Engineer kemudian merekonsilisasi perdebatan tersebut dengan argumentasi apik. Blok Jabr ada benarnya, demikian pula blok qodr tak seutuhnya kafir. Blok jabr benar ketika mengatakan tuhan Mahakuasa. Namun kemahakuasaan tuhan tidak lantas menilap kebebasan manusia. Tuhan maha kuasa untuk memberi kebebasan kepada manusia memanfaatkan alam sebagai khalifah-Nya di muka bumi. Tiada yang kontroversial antara kehendak tuhan dan kehendak manusia. Keduanya saling melengkapi.

Tidak seperti para teolog konvensional yang mengandaikan al-Qur’an cuma berdimensi normatif. Engineer menyatakan al-Qur’an berdimensi ganda: normatif sekaligus pragmatis.

Teks al-Qur’an tergelatak dalam ruang-waktu historis dan tak bisa keluar dari kehistorisan tersebut dengan berputar-putar pada obrolan sintaksis, morfologis, dan leksikal. Teks al-Qur’an harus diberi makna baru, ditafsir ulang berdasarkan kondisi masyarakat kapitalisme feodal india.
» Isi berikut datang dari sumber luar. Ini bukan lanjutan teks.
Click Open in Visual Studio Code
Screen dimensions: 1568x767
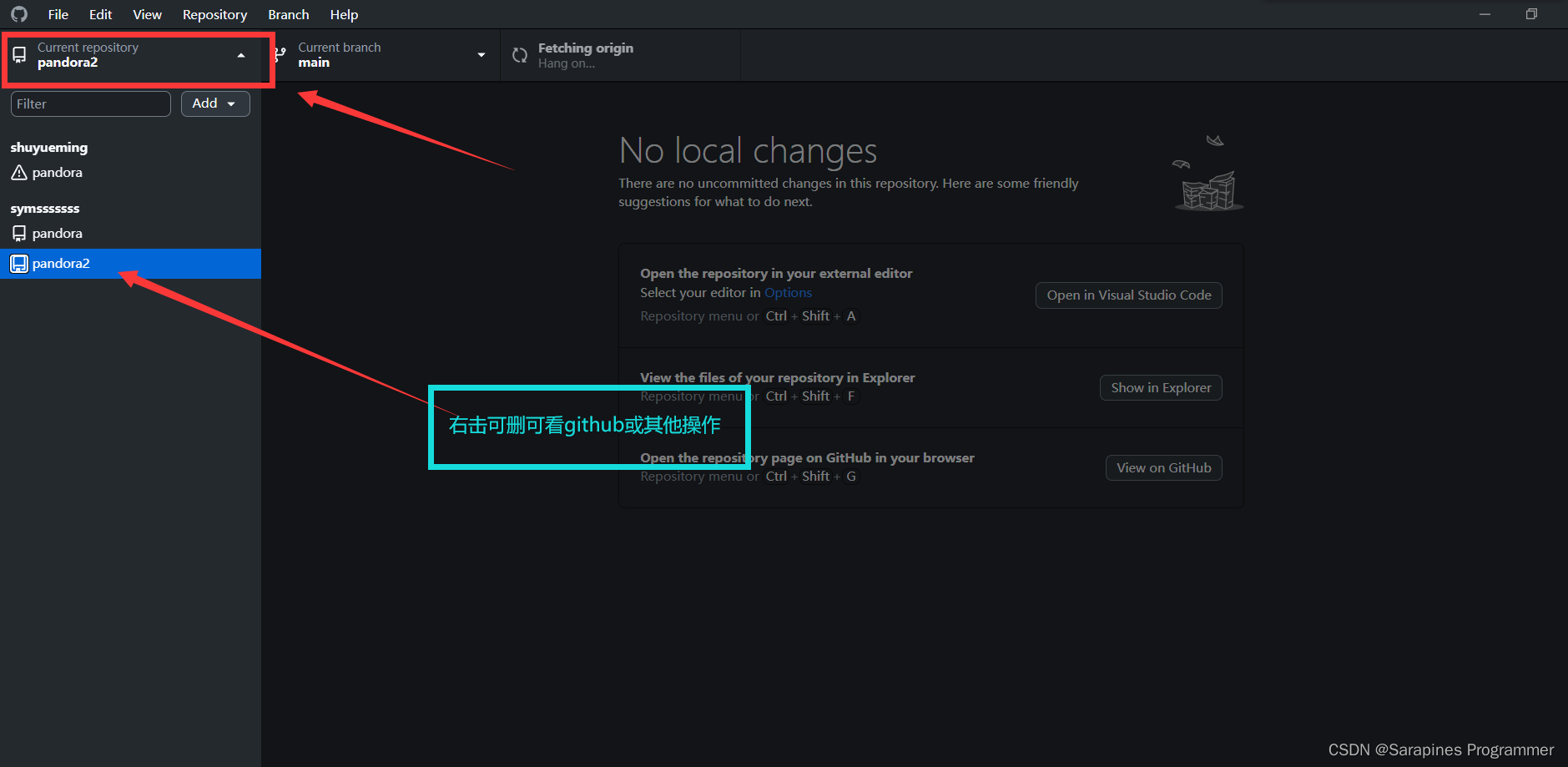pyautogui.click(x=1128, y=295)
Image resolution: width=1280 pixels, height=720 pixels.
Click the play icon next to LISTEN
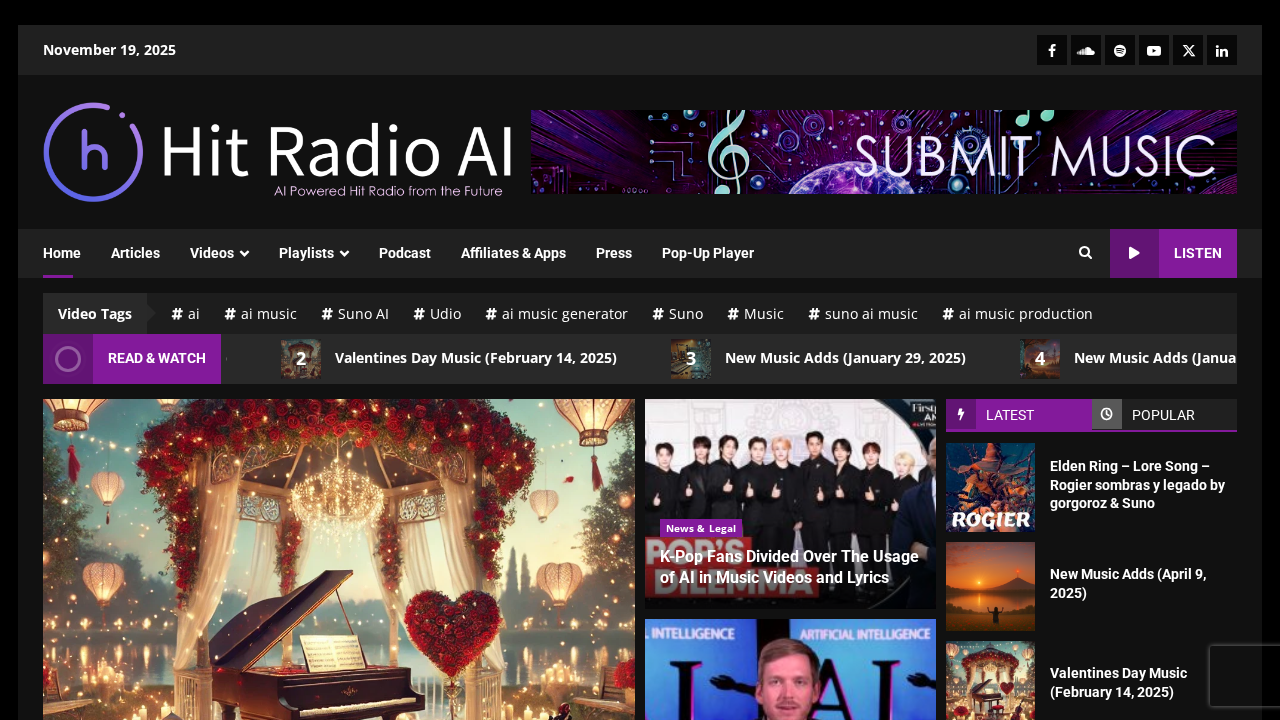pyautogui.click(x=1134, y=252)
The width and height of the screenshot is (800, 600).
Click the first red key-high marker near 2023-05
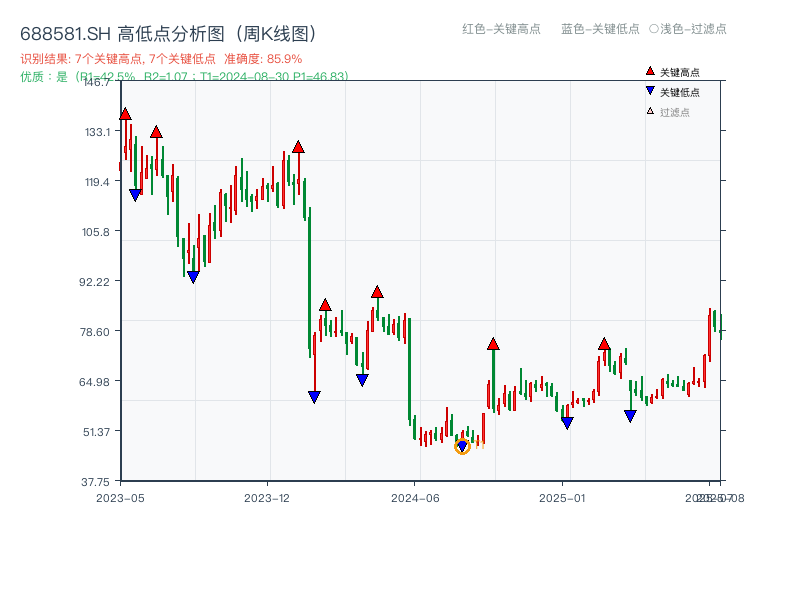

Normativitas al-Qur’an harus bersentuhan dan berdialog dengan pragmatisme ide-ide pencerahan, seperti liberalisme, sosialisme, egaliterianisme, feminisme, dan seterusnya.
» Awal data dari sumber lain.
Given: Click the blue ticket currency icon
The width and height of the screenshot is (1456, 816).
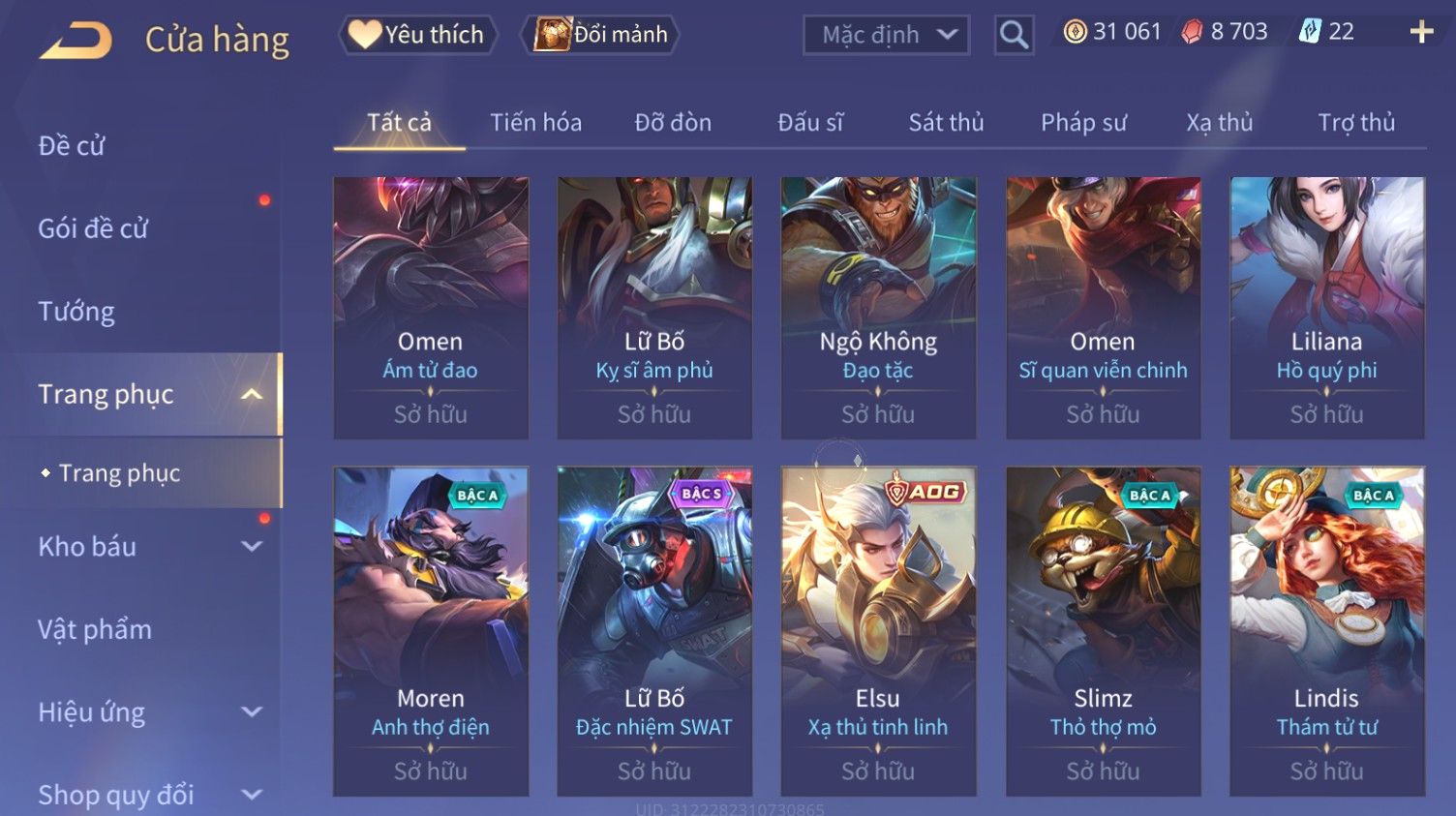Looking at the screenshot, I should pos(1310,32).
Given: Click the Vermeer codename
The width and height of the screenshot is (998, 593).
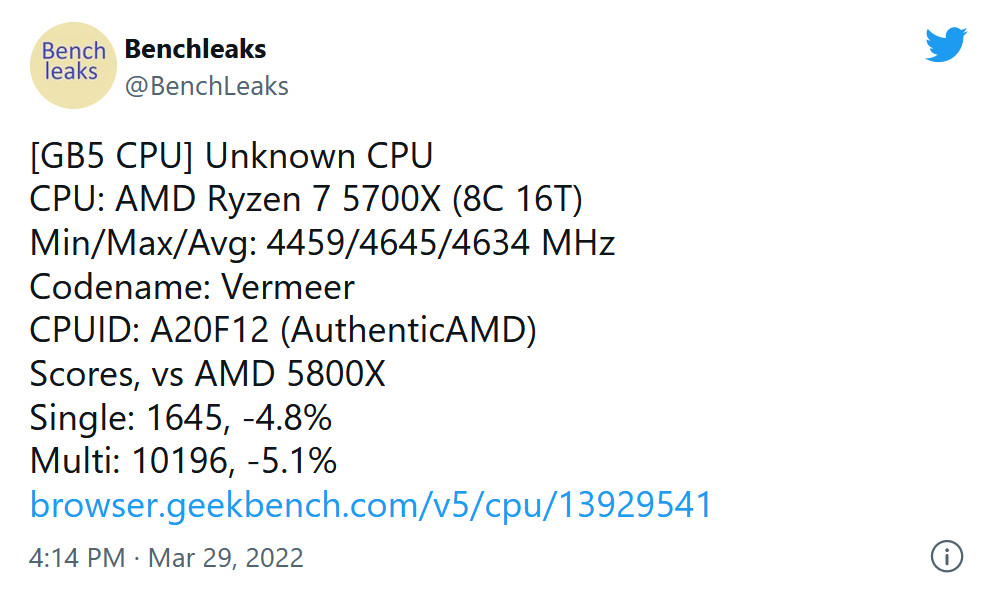Looking at the screenshot, I should 288,287.
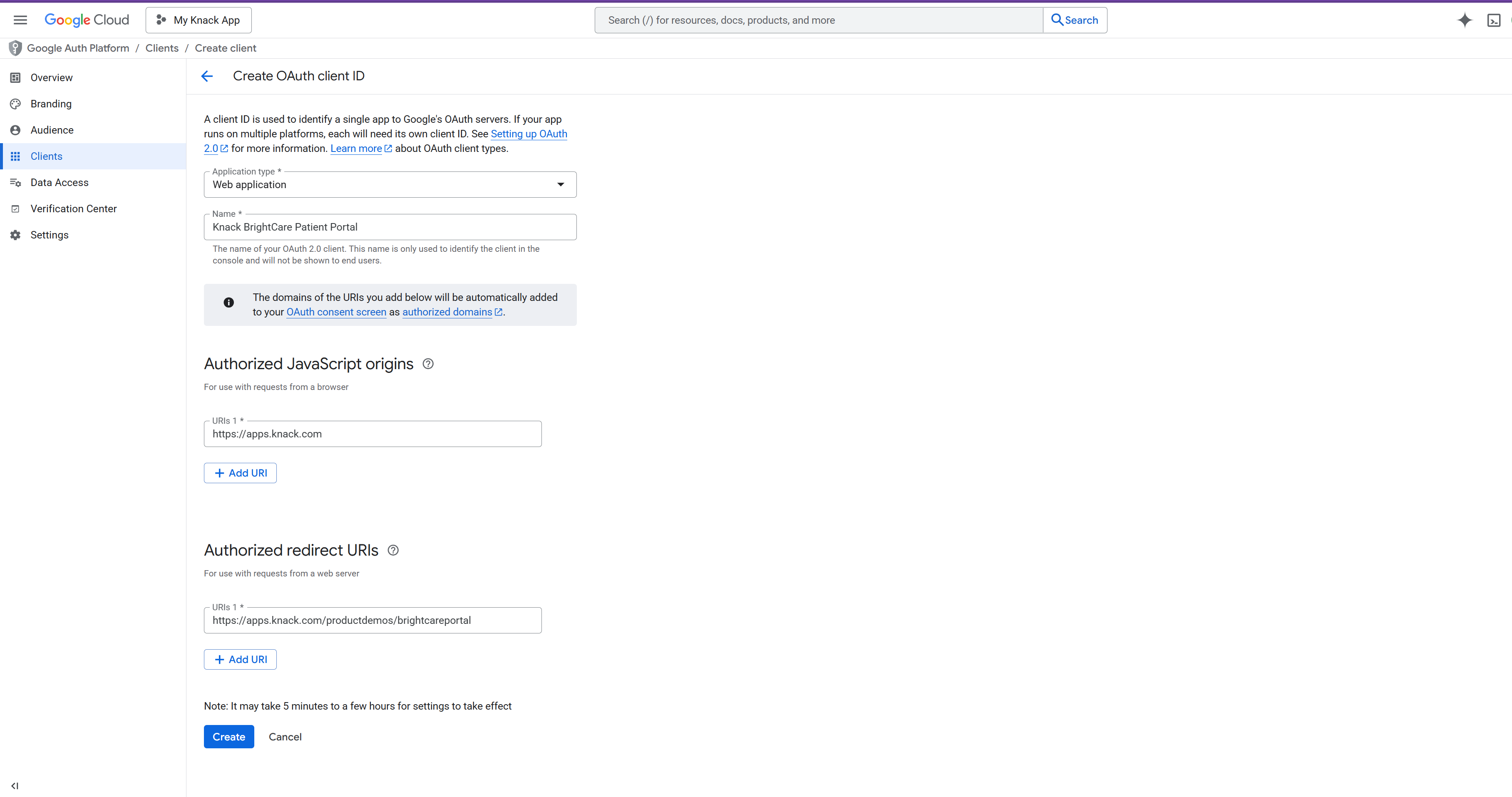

Epistemologi liberatif ini membuat syari’ah dipahami tak lagi sebagai benda statik. Namun syariah adalah peristiwa tersendiri yang berevolusi menempuh horizon sejarah, baik spasio maupun temporal. Syariah adalah peristiwa yang dinamis.
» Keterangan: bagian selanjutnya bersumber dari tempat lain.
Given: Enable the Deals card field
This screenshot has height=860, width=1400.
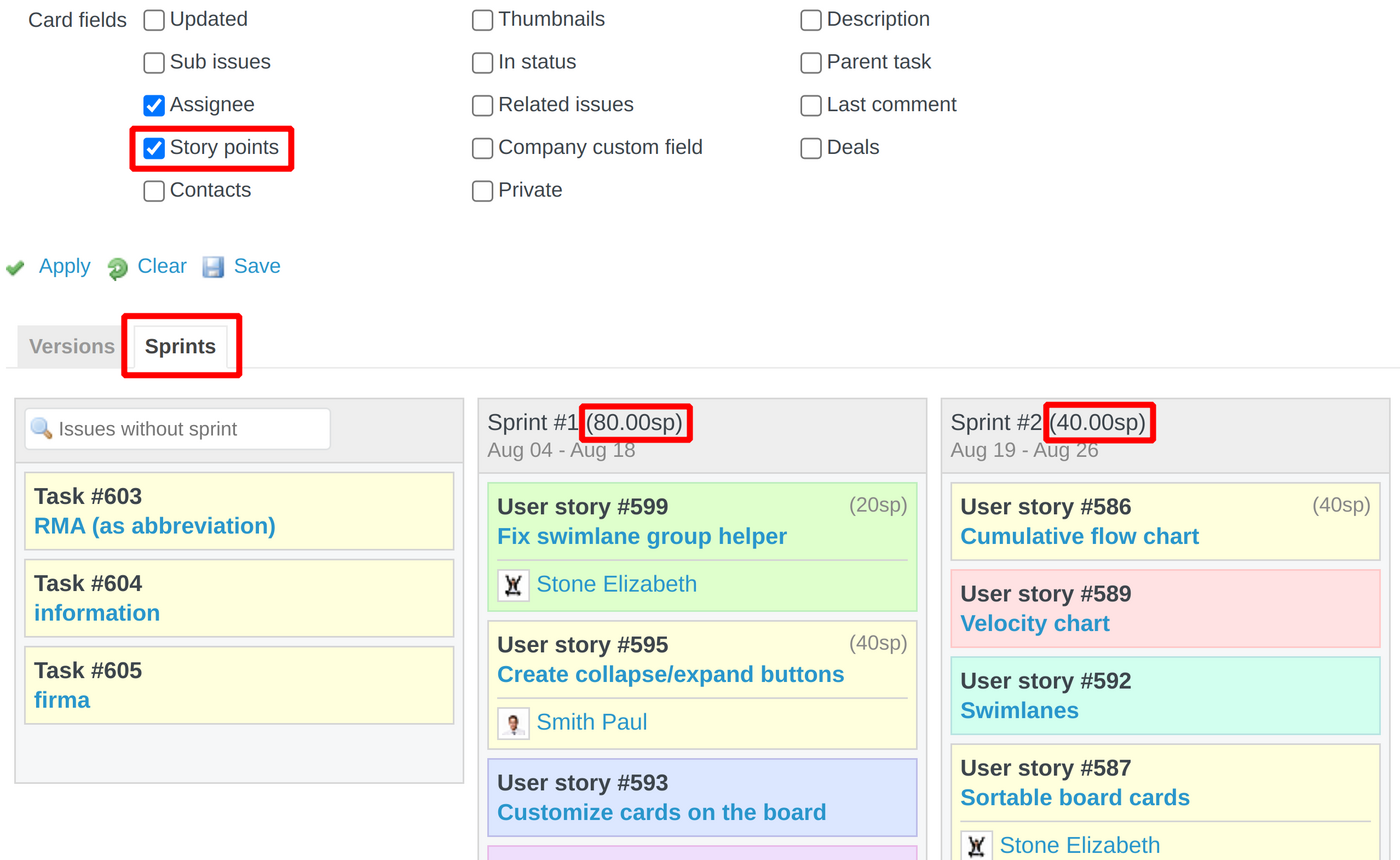Looking at the screenshot, I should (810, 147).
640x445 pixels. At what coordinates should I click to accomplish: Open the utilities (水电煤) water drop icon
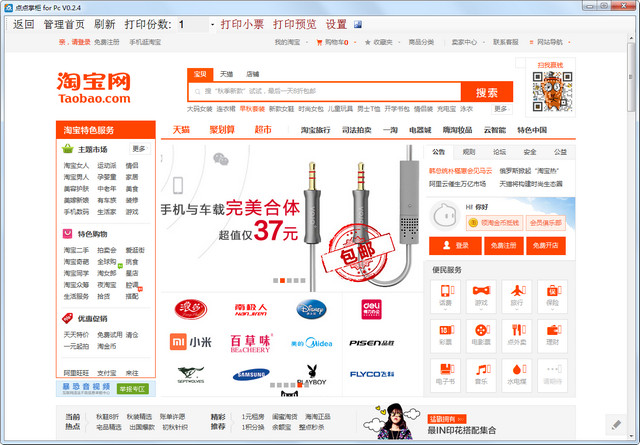517,371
Prinsip yurisprudensi ijtihad, dalam hal ini, berguna sebagai katalisator dinamika syari’ah. Artinya, kebebasan –karenanya ijtihad menjadi mungkin—justru mendinamiskan syariah; menghidupkan obor hidup syari’ah setelah teologi konvensional memadamkannya.

Kehendak bebas manusia, berkebalikan dengan justifikasi para teolog konvensional, tidak bertentangan dengan kehendak tuhan atau agama. Kehendak bebas manusia membuat agama Islam menjadi agama Islam sebagaimana diwahyukan.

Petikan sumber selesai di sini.